→ Required work
Rewrite the lines below with "dropdown chevron arrow" replaced by "dropdown caret" wherever it occurs. Change nothing else.
** Start Dataset records **
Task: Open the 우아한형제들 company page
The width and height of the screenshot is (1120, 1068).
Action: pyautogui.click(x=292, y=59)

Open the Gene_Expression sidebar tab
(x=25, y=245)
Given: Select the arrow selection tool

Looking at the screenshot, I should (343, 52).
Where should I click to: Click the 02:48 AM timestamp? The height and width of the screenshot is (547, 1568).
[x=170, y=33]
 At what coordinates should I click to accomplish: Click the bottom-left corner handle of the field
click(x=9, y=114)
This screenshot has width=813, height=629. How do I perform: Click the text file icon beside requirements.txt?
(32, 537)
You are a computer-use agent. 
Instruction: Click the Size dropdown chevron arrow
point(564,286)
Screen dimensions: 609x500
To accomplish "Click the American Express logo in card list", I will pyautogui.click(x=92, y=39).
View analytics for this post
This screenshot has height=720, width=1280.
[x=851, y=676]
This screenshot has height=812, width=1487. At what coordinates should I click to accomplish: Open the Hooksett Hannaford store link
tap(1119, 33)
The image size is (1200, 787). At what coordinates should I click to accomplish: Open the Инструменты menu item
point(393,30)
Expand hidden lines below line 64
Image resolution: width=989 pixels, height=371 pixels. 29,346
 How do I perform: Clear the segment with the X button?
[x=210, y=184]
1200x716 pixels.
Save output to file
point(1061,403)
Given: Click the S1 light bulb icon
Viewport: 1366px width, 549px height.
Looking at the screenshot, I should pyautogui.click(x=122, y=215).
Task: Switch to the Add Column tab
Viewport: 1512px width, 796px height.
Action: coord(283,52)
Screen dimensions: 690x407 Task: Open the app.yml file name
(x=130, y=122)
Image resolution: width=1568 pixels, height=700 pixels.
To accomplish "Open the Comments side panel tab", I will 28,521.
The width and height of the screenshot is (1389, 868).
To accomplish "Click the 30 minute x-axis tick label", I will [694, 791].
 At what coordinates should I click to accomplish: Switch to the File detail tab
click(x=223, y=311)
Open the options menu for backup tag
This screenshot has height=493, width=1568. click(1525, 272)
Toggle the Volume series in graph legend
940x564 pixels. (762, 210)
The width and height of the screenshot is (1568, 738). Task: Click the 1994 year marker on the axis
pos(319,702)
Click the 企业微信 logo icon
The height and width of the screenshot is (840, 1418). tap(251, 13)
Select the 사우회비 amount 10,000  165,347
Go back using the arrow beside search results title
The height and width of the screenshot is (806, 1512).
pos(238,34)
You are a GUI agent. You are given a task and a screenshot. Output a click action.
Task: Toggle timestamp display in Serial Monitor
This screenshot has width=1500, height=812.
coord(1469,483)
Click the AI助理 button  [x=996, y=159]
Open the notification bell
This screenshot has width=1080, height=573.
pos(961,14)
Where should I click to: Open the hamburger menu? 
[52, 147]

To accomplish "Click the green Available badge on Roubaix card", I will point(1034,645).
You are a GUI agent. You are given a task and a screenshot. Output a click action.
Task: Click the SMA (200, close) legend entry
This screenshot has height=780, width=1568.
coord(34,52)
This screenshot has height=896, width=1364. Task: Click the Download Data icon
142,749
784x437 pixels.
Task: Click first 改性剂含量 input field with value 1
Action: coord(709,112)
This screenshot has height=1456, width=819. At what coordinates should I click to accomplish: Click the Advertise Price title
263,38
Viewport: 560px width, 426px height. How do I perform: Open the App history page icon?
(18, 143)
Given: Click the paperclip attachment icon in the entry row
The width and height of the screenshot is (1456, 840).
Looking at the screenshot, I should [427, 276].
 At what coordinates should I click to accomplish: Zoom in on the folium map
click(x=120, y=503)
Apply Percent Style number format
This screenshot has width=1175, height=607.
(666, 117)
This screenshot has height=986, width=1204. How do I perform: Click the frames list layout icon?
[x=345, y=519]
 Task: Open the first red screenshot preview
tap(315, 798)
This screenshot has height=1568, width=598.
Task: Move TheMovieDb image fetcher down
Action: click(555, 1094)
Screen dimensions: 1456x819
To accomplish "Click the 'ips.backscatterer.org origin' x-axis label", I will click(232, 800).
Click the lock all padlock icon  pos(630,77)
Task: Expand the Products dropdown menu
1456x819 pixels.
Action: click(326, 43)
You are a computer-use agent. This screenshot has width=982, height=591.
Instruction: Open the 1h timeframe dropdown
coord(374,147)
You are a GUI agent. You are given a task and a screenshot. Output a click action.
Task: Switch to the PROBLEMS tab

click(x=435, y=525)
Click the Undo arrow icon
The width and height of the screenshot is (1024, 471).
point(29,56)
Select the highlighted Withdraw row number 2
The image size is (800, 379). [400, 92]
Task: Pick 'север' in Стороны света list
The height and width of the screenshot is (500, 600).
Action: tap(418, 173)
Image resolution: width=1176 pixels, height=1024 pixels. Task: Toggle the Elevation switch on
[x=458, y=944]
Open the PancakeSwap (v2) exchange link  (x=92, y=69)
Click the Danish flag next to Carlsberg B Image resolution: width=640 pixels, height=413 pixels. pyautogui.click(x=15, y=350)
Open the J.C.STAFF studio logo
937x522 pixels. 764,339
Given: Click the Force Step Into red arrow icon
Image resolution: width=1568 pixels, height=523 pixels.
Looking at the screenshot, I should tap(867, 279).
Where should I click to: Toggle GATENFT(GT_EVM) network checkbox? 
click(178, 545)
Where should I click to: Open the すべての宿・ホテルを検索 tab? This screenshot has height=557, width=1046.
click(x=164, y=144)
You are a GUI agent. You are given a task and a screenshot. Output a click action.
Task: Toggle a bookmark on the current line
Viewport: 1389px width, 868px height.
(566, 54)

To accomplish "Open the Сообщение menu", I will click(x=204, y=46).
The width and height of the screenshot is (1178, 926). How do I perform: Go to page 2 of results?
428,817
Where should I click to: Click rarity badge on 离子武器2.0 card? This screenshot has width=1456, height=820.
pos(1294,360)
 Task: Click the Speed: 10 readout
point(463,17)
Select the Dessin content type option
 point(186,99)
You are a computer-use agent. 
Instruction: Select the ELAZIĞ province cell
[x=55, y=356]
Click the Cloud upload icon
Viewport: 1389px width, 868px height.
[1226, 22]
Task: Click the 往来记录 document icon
** End Dataset records **
→ Answer to the task
Task: Open the 우아한형제들 company page
The width and height of the screenshot is (1120, 1068).
Action: pyautogui.click(x=292, y=59)

Open the Gene_Expression sidebar tab
(x=25, y=245)
Given: Select the arrow selection tool

Looking at the screenshot, I should (343, 52).
Where should I click to: Click the 02:48 AM timestamp? The height and width of the screenshot is (547, 1568).
[x=170, y=33]
 At what coordinates should I click to accomplish: Click the bottom-left corner handle of the field
click(x=9, y=114)
This screenshot has width=813, height=629. How do I perform: Click the text file icon beside requirements.txt?
(32, 537)
You are a computer-use agent. 
Instruction: Click the Size dropdown caret
point(564,286)
Screen dimensions: 609x500
To accomplish "Click the American Express logo in card list", I will pyautogui.click(x=92, y=39).
View analytics for this post
This screenshot has height=720, width=1280.
[x=851, y=676]
This screenshot has height=812, width=1487. At what coordinates should I click to accomplish: Open the Hooksett Hannaford store link
tap(1119, 33)
The image size is (1200, 787). At what coordinates should I click to accomplish: Open the Инструменты menu item
point(393,30)
Expand hidden lines below line 64
Image resolution: width=989 pixels, height=371 pixels. 29,346
 How do I perform: Clear the segment with the X button?
[x=210, y=184]
1200x716 pixels.
Save output to file
point(1061,403)
Given: Click the S1 light bulb icon
Viewport: 1366px width, 549px height.
Looking at the screenshot, I should pyautogui.click(x=122, y=215).
Task: Switch to the Add Column tab
Viewport: 1512px width, 796px height.
Action: coord(283,52)
Screen dimensions: 690x407 Task: Open the app.yml file name
(x=130, y=122)
Image resolution: width=1568 pixels, height=700 pixels.
To accomplish "Open the Comments side panel tab", I will 28,521.
The width and height of the screenshot is (1389, 868).
To accomplish "Click the 30 minute x-axis tick label", I will [694, 791].
 At what coordinates should I click to accomplish: Switch to the File detail tab
click(x=223, y=311)
Open the options menu for backup tag
This screenshot has height=493, width=1568. click(1525, 272)
Toggle the Volume series in graph legend
940x564 pixels. (762, 210)
The width and height of the screenshot is (1568, 738). Task: Click the 1994 year marker on the axis
pos(319,702)
Click the 企业微信 logo icon
The height and width of the screenshot is (840, 1418). tap(251, 13)
Select the 사우회비 amount 10,000  165,347
Go back using the arrow beside search results title
The height and width of the screenshot is (806, 1512).
pos(238,34)
You are a GUI agent. You are given a task and a screenshot. Output a click action.
Task: Toggle timestamp display in Serial Monitor
This screenshot has width=1500, height=812.
coord(1469,483)
Click the AI助理 button  [x=996, y=159]
Open the notification bell
This screenshot has width=1080, height=573.
pos(961,14)
Where should I click to: Open the hamburger menu? 
[52, 147]

To accomplish "Click the green Available badge on Roubaix card", I will point(1034,645).
You are a GUI agent. You are given a task and a screenshot. Output a click action.
Task: Click the SMA (200, close) legend entry
This screenshot has height=780, width=1568.
coord(34,52)
This screenshot has height=896, width=1364. Task: Click the Download Data icon
142,749
784x437 pixels.
Task: Click first 改性剂含量 input field with value 1
Action: coord(709,112)
This screenshot has height=1456, width=819. At what coordinates should I click to accomplish: Click the Advertise Price title
263,38
Viewport: 560px width, 426px height. How do I perform: Open the App history page icon?
(18, 143)
Given: Click the paperclip attachment icon in the entry row
The width and height of the screenshot is (1456, 840).
Looking at the screenshot, I should [427, 276].
 At what coordinates should I click to accomplish: Zoom in on the folium map
click(x=120, y=503)
Apply Percent Style number format
This screenshot has width=1175, height=607.
(666, 117)
This screenshot has height=986, width=1204. How do I perform: Click the frames list layout icon?
[x=345, y=519]
 Task: Open the first red screenshot preview
tap(315, 798)
This screenshot has height=1568, width=598.
Task: Move TheMovieDb image fetcher down
Action: click(555, 1094)
Screen dimensions: 1456x819
To accomplish "Click the 'ips.backscatterer.org origin' x-axis label", I will click(232, 800).
Click the lock all padlock icon  pos(630,77)
Task: Expand the Products dropdown menu
1456x819 pixels.
Action: click(326, 43)
You are a computer-use agent. This screenshot has width=982, height=591.
Instruction: Open the 1h timeframe dropdown
coord(374,147)
You are a GUI agent. You are given a task and a screenshot. Output a click action.
Task: Switch to the PROBLEMS tab

click(x=435, y=525)
Click the Undo arrow icon
The width and height of the screenshot is (1024, 471).
point(29,56)
Select the highlighted Withdraw row number 2
The image size is (800, 379). [400, 92]
Task: Pick 'север' in Стороны света list
The height and width of the screenshot is (500, 600).
Action: tap(418, 173)
Image resolution: width=1176 pixels, height=1024 pixels. Task: Toggle the Elevation switch on
[x=458, y=944]
Open the PancakeSwap (v2) exchange link  (x=92, y=69)
Click the Danish flag next to Carlsberg B Image resolution: width=640 pixels, height=413 pixels. pyautogui.click(x=15, y=350)
Open the J.C.STAFF studio logo
937x522 pixels. 764,339
Given: Click the Force Step Into red arrow icon
Image resolution: width=1568 pixels, height=523 pixels.
Looking at the screenshot, I should tap(867, 279).
Where should I click to: Toggle GATENFT(GT_EVM) network checkbox? 
click(178, 545)
Where should I click to: Open the すべての宿・ホテルを検索 tab? This screenshot has height=557, width=1046.
click(x=164, y=144)
You are a GUI agent. You are given a task and a screenshot. Output a click action.
Task: Toggle a bookmark on the current line
Viewport: 1389px width, 868px height.
(566, 54)

To accomplish "Open the Сообщение menu", I will click(x=204, y=46).
The width and height of the screenshot is (1178, 926). How do I perform: Go to page 2 of results?
428,817
Where should I click to: Click rarity badge on 离子武器2.0 card? This screenshot has width=1456, height=820.
pos(1294,360)
 Task: Click the Speed: 10 readout
point(463,17)
Select the Dessin content type option
 point(186,99)
You are a computer-use agent. 
Instruction: Select the ELAZIĞ province cell
[x=55, y=356]
Click the Cloud upload icon
Viewport: 1389px width, 868px height.
[1226, 22]
Task: Click the 往来记录 document icon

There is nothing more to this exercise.